* START *
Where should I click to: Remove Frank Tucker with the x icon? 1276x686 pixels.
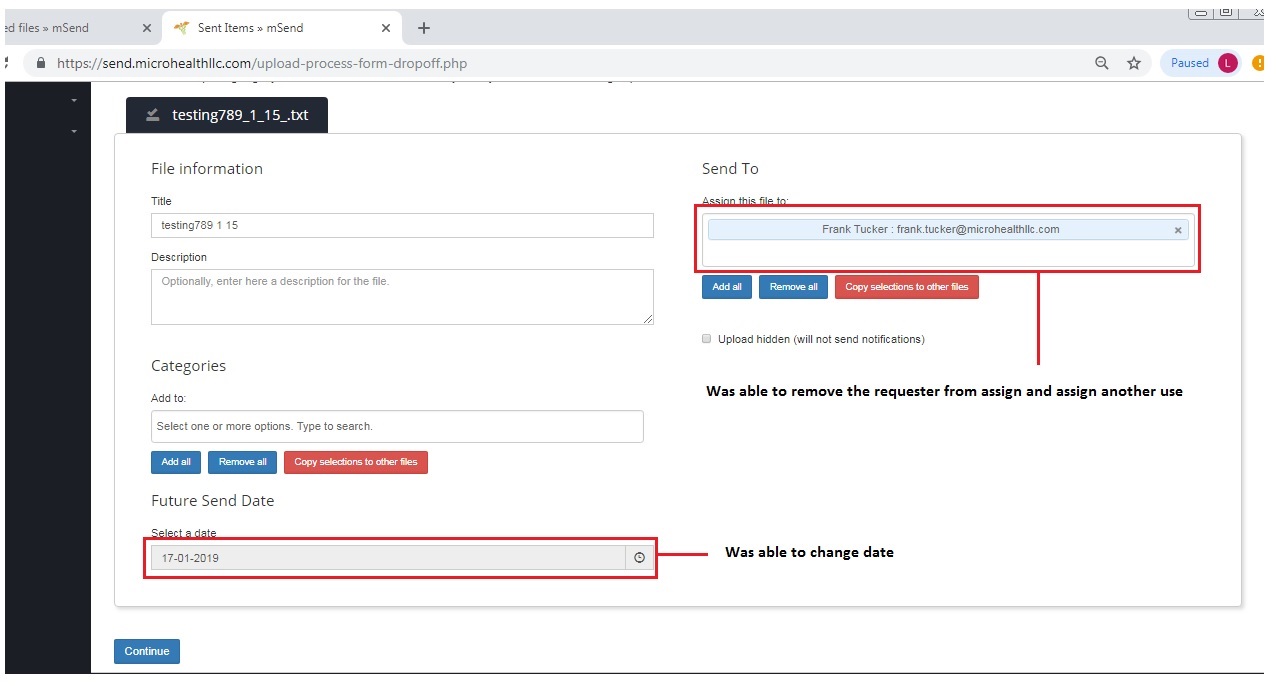1177,230
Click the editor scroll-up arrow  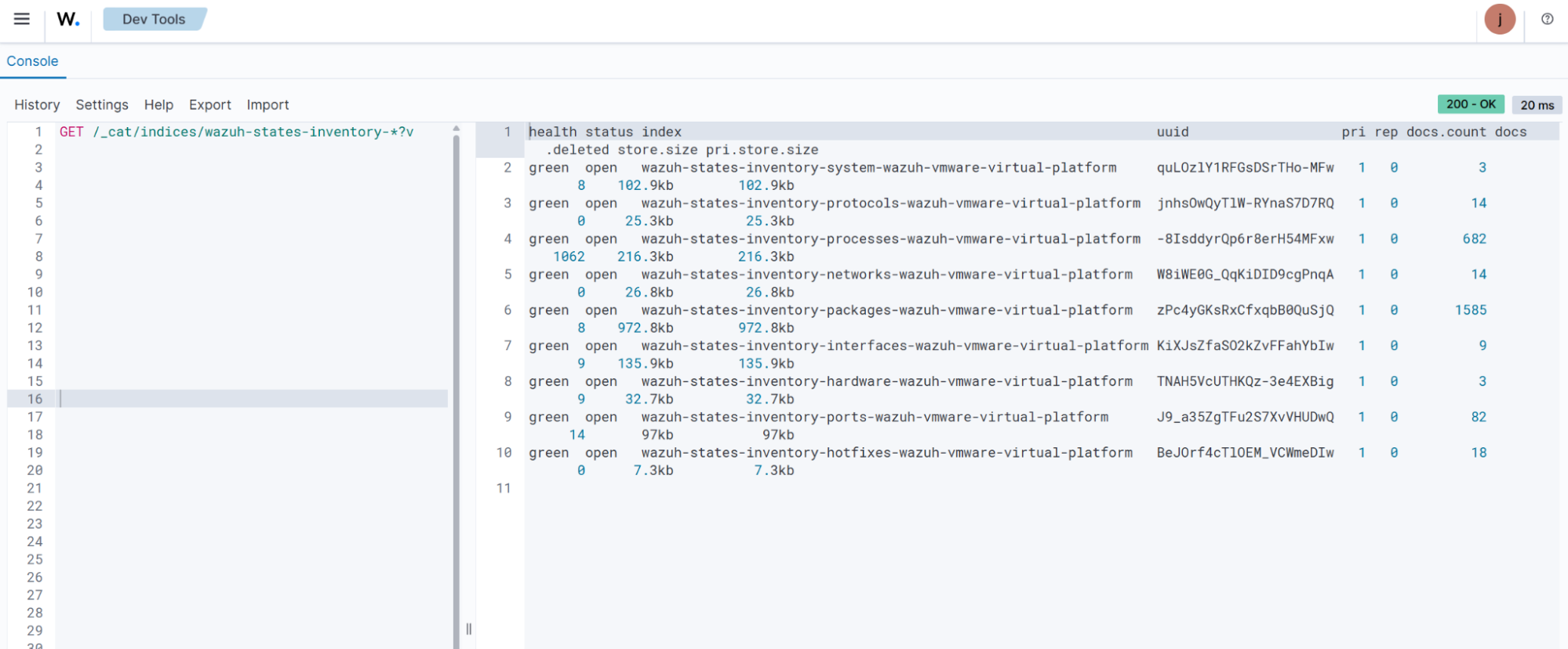pyautogui.click(x=456, y=129)
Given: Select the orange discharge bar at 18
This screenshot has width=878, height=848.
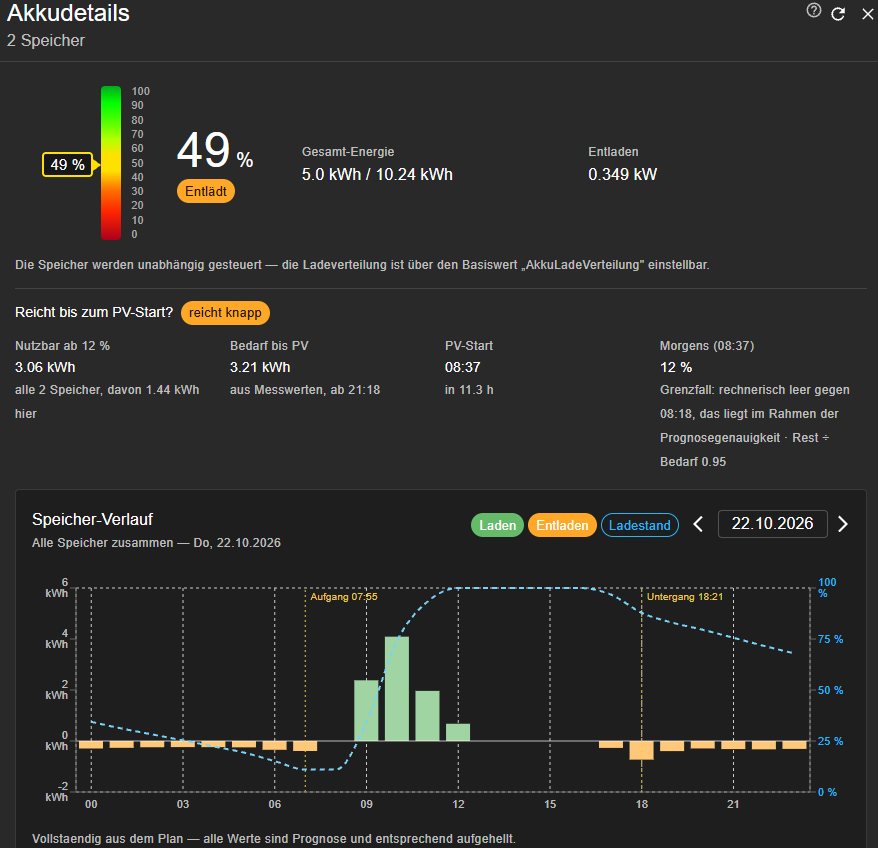Looking at the screenshot, I should pos(641,750).
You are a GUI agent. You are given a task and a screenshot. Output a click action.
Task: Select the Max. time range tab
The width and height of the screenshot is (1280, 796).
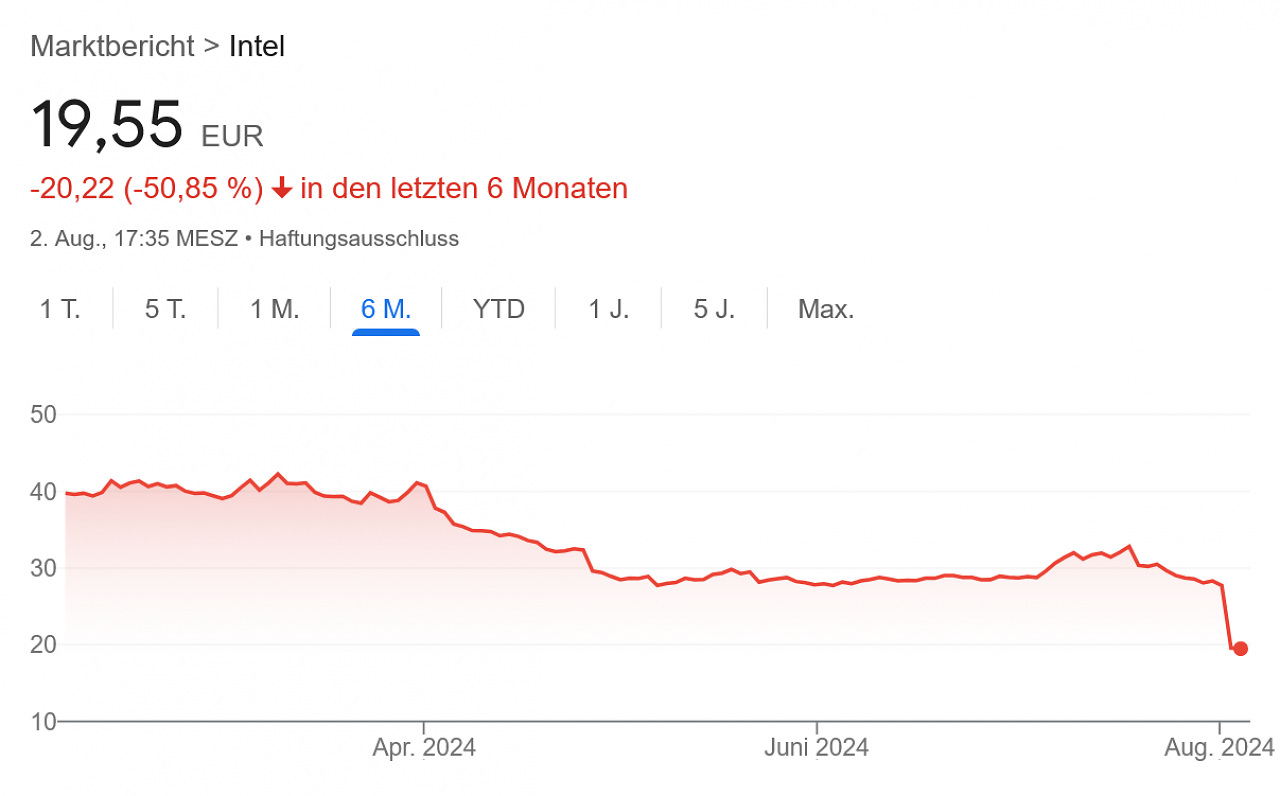pyautogui.click(x=826, y=309)
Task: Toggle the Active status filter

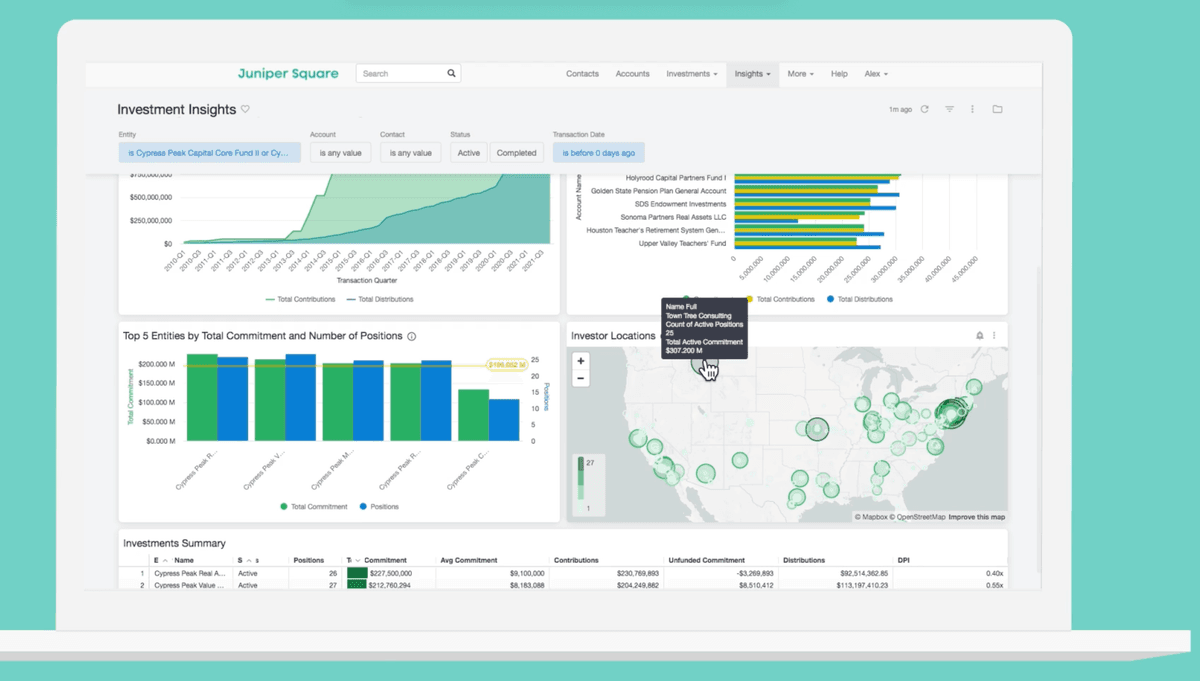Action: coord(468,153)
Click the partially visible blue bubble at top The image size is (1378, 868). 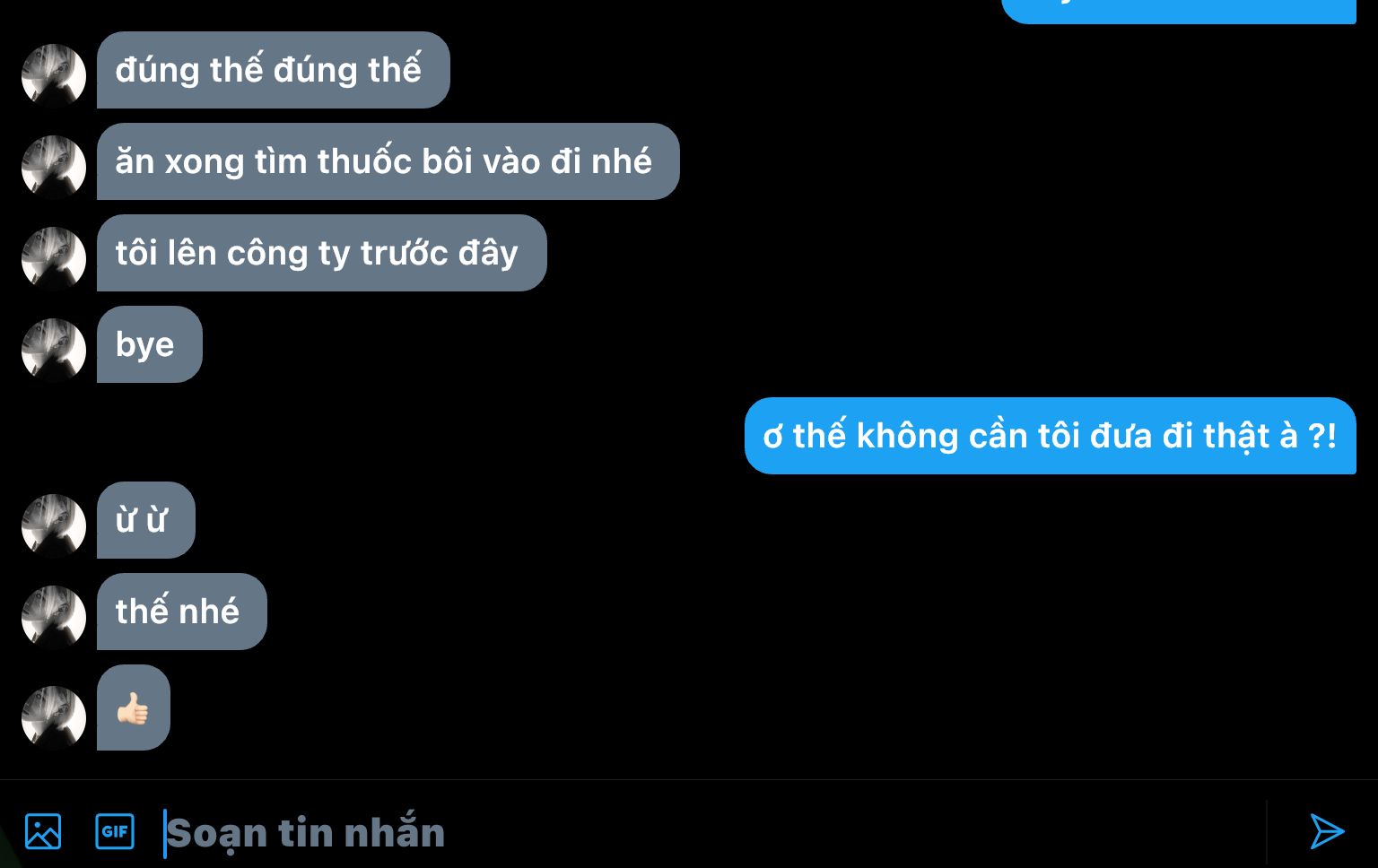tap(1179, 11)
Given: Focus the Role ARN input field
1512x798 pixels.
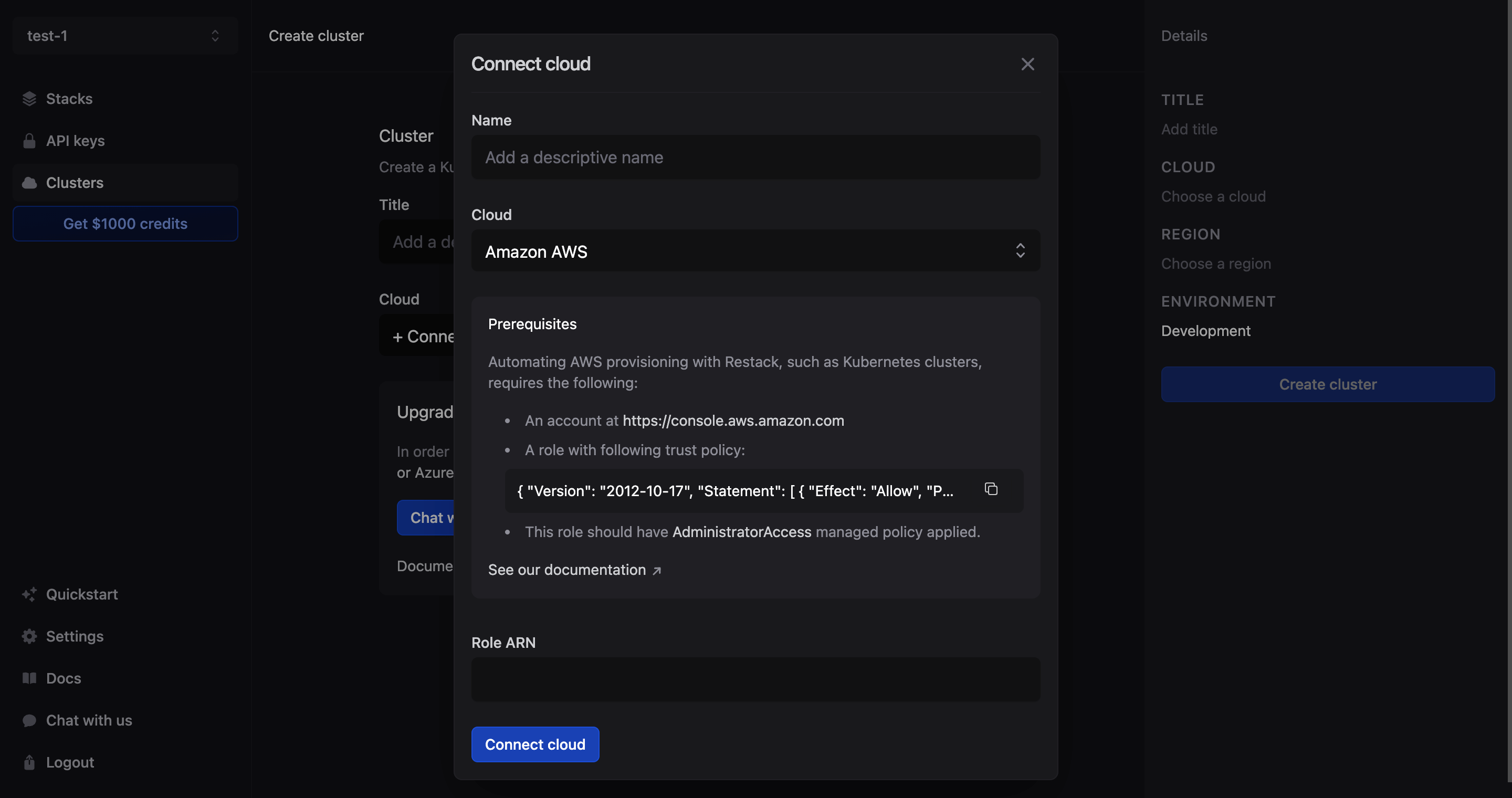Looking at the screenshot, I should (x=755, y=679).
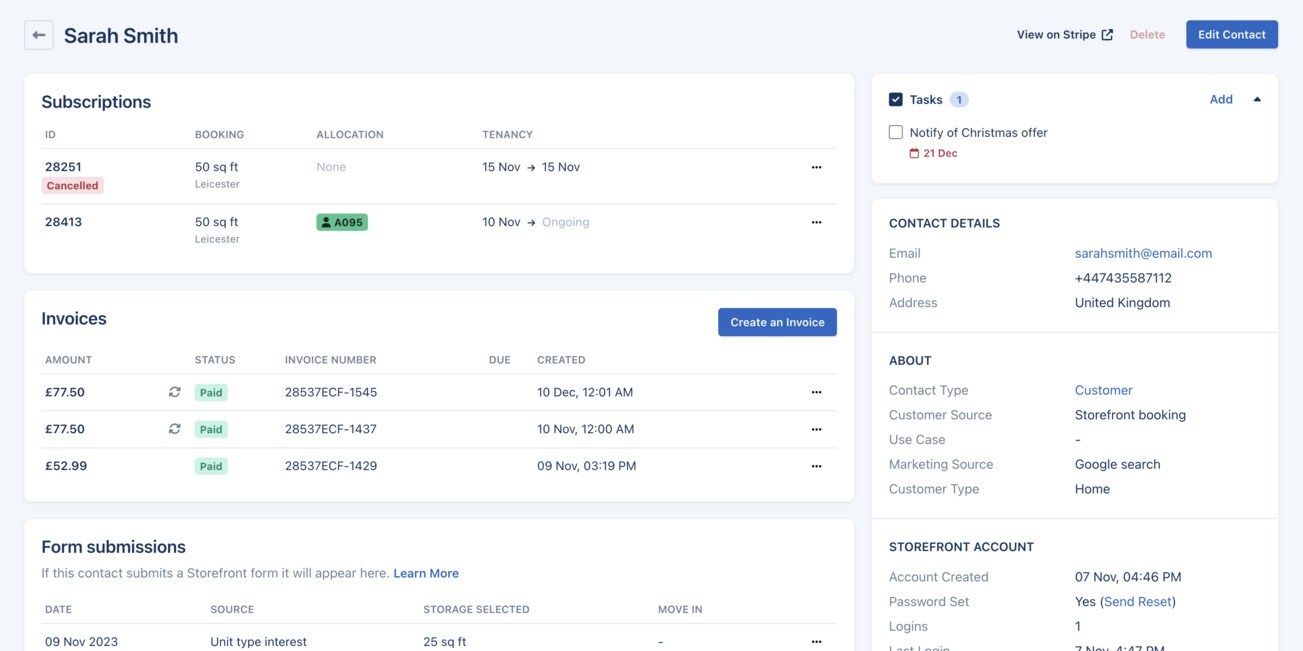This screenshot has height=651, width=1303.
Task: Open the Create an Invoice button
Action: click(777, 321)
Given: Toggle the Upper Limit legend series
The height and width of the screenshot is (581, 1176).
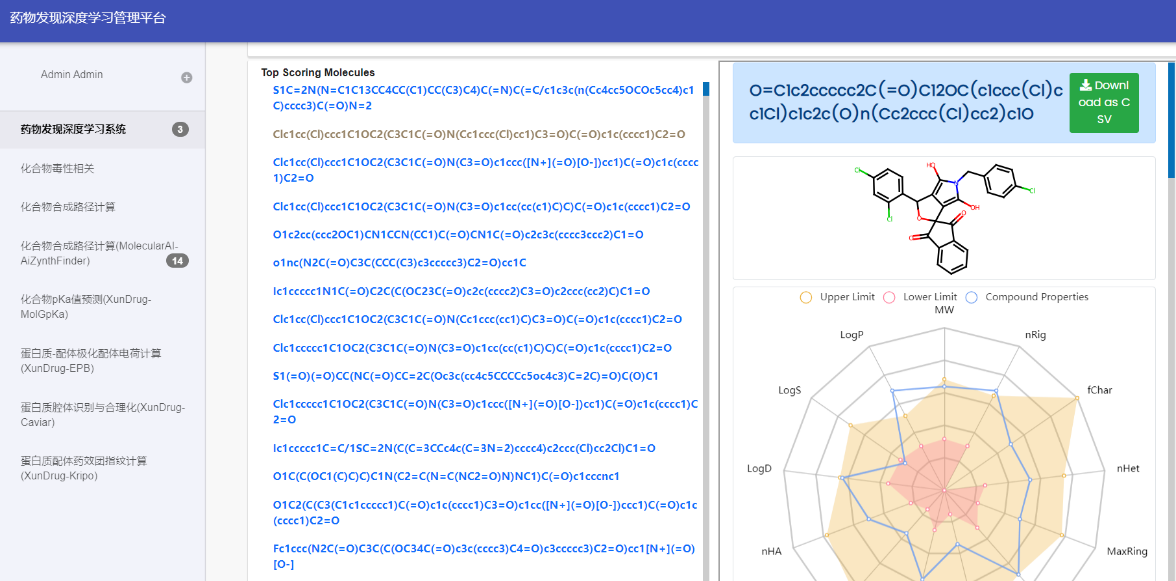Looking at the screenshot, I should 838,297.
* END *
→ **REQUIREMENTS**: Please rewrite the entries from the line containing "Given: Focus the Role ARN input field" through the last entry, changing "Given" to "Task" and keeping everything else the same. Reproduce only those lines, without the pictures.

→ **WRITTEN RESPONSE**:
Task: Focus the Role ARN input field
1512x798 pixels.
Looking at the screenshot, I should (x=755, y=679).
This screenshot has height=651, width=1303.
Task: Open the Create an Invoice button
Action: click(777, 321)
Task: Toggle the Upper Limit legend series
The height and width of the screenshot is (581, 1176).
Looking at the screenshot, I should 838,297.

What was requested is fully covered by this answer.